[begin PASSAGE GIVEN]

We are four months into 2018 and still learning from all that our donors taught us in the last months of 2017, when we embarked on our biggest annual fundraising project: a six-country campaign in which millions of readers around the world decided to become donors, contributing to Wikipedia’s continued sustainability and longevity. In the final months of 2017, we educated our readers about our mission, highlighted the community of volunteers who make Wikipedia possible, and told the authentic story of our movement that motivated new and past donors alike to give and support the future of Wikipedia and the Wikimedia movement.
We told our donors about the story of an editor in the UK who could not afford a library card as a child. So, as an adult, he invests his own time to make Wikipedia better for people around the world who depend on us as an educational resource. Or the perspective of a community member who leads a campaign to promote gender balance on Wikipedia. Every month, she helps organize editathons aimed at creating thousands of new articles on notable women in the fields of science, politics, and business.

[end PASSAGE GIVEN]

== TASK DETAILS ==
Answer these questions using the fundraising passage:
1. How many countries did the 2017 campaign span?
2. In what country is the editor who could not afford a library card as a child?
3. What does the community member promoting gender balance help organize every month?
These entries have no connection to the fundraising passage.

[begin DATA LISTING]

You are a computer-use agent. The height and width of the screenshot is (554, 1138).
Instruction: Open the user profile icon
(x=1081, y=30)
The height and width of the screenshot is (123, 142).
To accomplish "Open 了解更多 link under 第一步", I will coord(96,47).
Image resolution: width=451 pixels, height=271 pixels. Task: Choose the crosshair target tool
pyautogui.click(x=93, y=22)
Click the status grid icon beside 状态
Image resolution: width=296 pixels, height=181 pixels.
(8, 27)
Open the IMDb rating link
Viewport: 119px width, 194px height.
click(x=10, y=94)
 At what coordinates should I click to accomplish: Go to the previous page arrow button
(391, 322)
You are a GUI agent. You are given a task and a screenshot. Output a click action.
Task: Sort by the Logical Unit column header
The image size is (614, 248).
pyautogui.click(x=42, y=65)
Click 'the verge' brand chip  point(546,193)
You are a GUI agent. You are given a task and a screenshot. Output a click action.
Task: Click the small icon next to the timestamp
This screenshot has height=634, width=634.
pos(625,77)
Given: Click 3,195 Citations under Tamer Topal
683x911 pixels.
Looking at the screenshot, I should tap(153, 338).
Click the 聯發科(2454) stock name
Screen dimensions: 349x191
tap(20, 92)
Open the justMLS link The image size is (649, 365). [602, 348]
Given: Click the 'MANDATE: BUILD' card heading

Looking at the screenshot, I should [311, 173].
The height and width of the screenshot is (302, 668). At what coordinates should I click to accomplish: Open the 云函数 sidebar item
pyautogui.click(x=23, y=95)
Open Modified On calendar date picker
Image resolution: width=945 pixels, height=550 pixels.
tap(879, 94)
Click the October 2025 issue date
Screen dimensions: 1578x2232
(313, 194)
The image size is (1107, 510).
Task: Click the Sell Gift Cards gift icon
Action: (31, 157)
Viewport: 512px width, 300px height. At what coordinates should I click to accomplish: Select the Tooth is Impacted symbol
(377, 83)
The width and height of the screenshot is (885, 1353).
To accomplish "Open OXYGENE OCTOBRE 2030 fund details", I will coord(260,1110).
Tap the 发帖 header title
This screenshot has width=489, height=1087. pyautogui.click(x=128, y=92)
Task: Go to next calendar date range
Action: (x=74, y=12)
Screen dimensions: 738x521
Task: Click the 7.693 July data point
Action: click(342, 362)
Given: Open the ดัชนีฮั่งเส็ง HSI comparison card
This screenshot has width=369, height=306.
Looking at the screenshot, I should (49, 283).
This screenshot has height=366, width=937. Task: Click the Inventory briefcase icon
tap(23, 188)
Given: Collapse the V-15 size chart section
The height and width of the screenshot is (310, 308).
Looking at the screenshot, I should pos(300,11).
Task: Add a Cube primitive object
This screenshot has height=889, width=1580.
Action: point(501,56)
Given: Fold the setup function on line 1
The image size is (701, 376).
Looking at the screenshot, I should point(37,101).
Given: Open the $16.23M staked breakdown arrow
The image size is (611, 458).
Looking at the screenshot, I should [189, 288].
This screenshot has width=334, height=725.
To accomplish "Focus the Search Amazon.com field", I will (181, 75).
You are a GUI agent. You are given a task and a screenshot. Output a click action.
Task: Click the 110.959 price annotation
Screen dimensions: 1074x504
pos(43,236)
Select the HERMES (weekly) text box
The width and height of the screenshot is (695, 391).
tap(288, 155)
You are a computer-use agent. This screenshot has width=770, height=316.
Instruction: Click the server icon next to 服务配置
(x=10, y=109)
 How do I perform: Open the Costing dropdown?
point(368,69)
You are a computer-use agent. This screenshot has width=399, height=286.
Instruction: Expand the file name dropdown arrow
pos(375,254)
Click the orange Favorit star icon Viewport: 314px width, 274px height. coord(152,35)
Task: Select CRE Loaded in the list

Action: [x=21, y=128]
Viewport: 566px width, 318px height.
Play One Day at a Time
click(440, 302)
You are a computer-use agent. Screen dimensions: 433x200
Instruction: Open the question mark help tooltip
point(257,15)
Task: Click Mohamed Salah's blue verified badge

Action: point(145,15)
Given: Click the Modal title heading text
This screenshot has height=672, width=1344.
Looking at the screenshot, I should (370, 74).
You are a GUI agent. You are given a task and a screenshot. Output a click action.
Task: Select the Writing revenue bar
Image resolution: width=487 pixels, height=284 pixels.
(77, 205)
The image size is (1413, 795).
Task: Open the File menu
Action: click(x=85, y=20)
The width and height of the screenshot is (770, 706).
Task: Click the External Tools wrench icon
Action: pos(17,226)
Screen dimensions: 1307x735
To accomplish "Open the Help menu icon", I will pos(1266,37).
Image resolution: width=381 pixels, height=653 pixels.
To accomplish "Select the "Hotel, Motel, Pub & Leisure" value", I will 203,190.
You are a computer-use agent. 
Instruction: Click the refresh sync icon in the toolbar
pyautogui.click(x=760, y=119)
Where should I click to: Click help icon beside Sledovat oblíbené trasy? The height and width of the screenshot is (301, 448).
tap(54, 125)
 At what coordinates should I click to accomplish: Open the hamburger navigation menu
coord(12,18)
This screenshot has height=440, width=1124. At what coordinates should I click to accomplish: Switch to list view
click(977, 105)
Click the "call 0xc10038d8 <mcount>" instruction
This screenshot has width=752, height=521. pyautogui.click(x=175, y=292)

[end DATA LISTING]

== SOLVED PROBLEM ==
1. Six countries.
2. The UK.
3. Editathons aimed at creating thousands of new articles on notable women in the fields of science, politics, and business.